REPORT AND RECOMMENDATION
CAROLB.WHITEHURST UNITED STATES MAGISTRATE JUDGE
Before the Court is Defendant's Motion to Suppress. (Rec. Doc. 35). The Government opposed the Motion (Rec. Doc. 42), and Defendant replied (Rec. Doc. 45). The Motion was referred to the undersigned magistrate judge for review, report, and recommendation in accordance with the provisions of 28 U.S.C. §636 and the standing orders of this Court. An evidentiary hearing was held on December 13, 2022. (Rec. Doc. 65). Considering the evidence, the law, and the arguments of the parties, and for the reasons fully explained below, the Court recommends that Defendant's Motion be denied.
Factual Background
Defendant was indicted on July 21, 2021, with one count of possession with intent to distribute a controlled dangerous substance, specifically cocaine. (Rec. Doc. 2). He appeared and was arraigned on August 27, 2021. (Rec. Doc. 13). He filed the instant motion to suppress on November 18, 2021, seeking to exclude evidence seized during a traffic stop on June 22, 2021.

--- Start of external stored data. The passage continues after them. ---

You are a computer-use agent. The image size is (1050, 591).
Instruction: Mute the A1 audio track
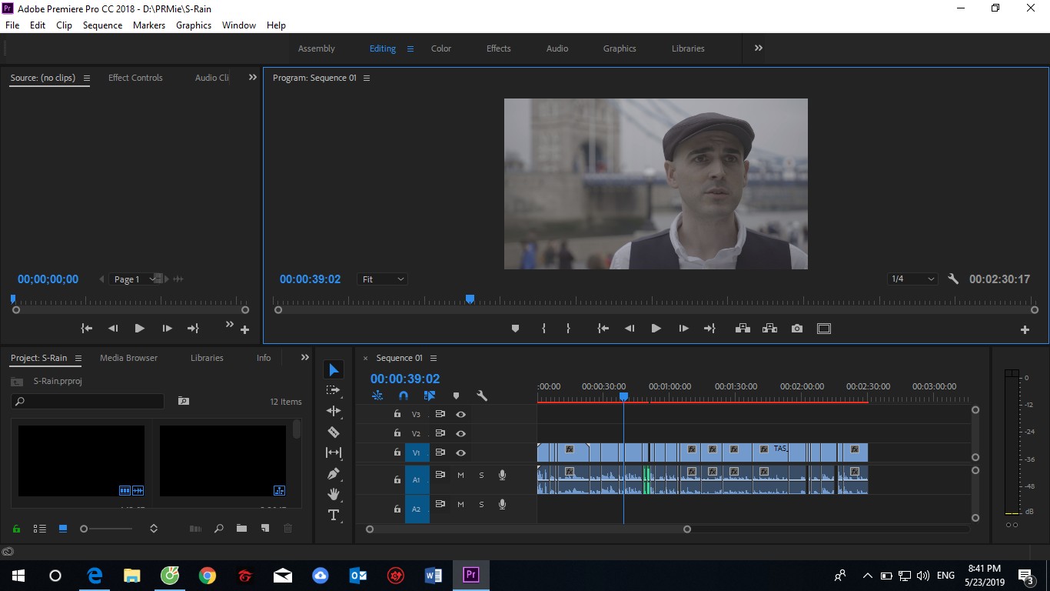(460, 476)
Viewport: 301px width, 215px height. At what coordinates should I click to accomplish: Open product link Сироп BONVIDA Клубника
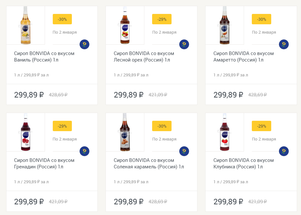point(244,164)
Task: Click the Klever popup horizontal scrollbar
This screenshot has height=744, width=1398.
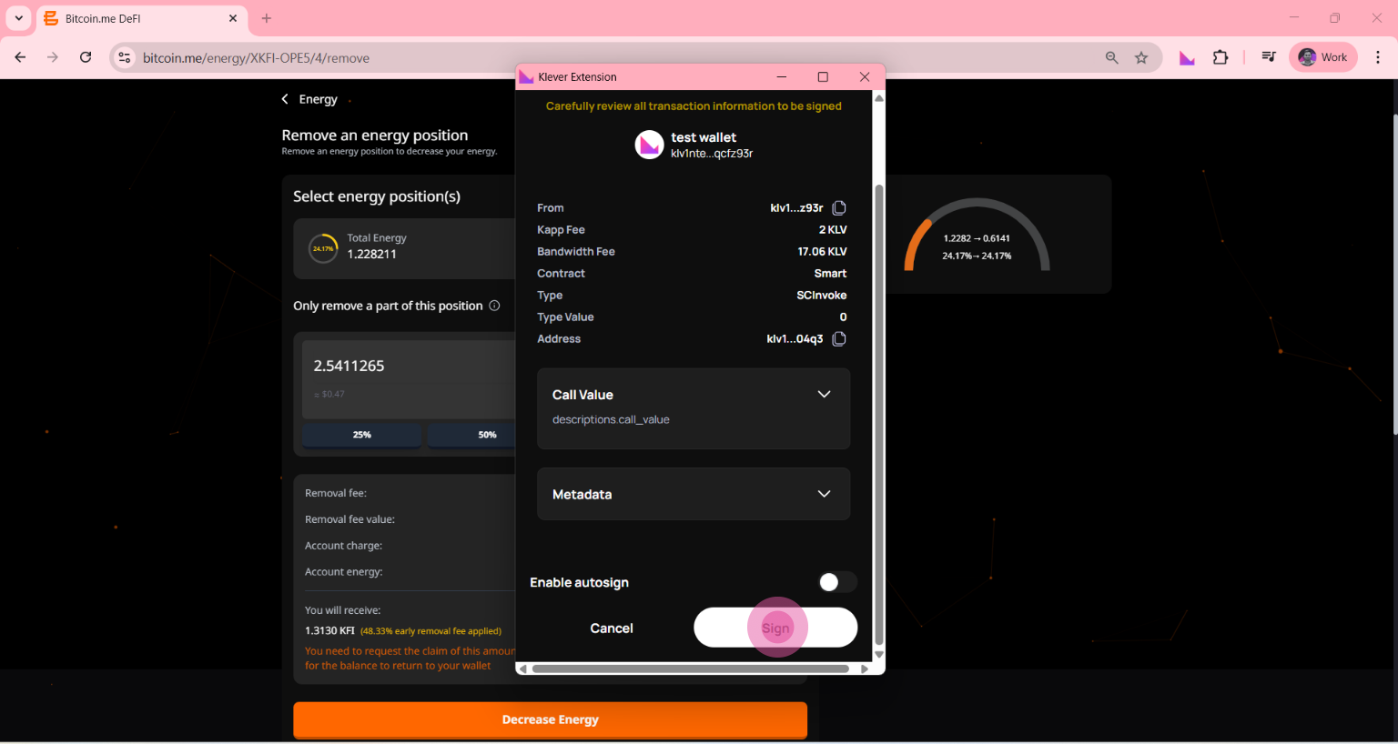Action: tap(690, 669)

Cpl. Mike Milazzo with the Lafayette Police Department testified that on June 22, 2021, he was working on patrol in the criminal interdiction unit. (Rec. Doc. 65, p. 8-9). Between approximately 2:00 and 2:30 a.m., as he was parked perpendicular to eastbound Interstate 10, his headlights were on, with no other lights or signals engaged. Upon observing Defendant's vehicle approach while driving in the left/passing lane approximately a quarter of a mile or more away, Cpl. Milazzo pulled onto the interstate behind Defendant. (Rec. Doc. 65, p. 10-12). After Defendant remained in the left/passing lane for approximately 30 seconds, Cpl. Milazzo engaged his blue lights and pulled Defendant over for driving in the left/passing lane when not passing. Cpl. Milazzo's dash camera corroborated his testimony. (Rec. Doc. 64; Exhibit 1 - Video Dash Camera; Rec. Doc. 65, p. 14-16).
Once Defendant pulled over, Cpl. Milazzo approached the car and asked for his driver's license and from where Defendant had come. Defendant responded that he had been in Lake Charles visiting his “baby mama.” Cpl. Milazzo further inquired about new clothing with tags he observed in the Defendant's back seat. Defendant responded that he had been to the dry cleaners. (Rec. Doc. 64; Exhibit 2 - Body Camera; Rec. Doc. 65, p. 20-21).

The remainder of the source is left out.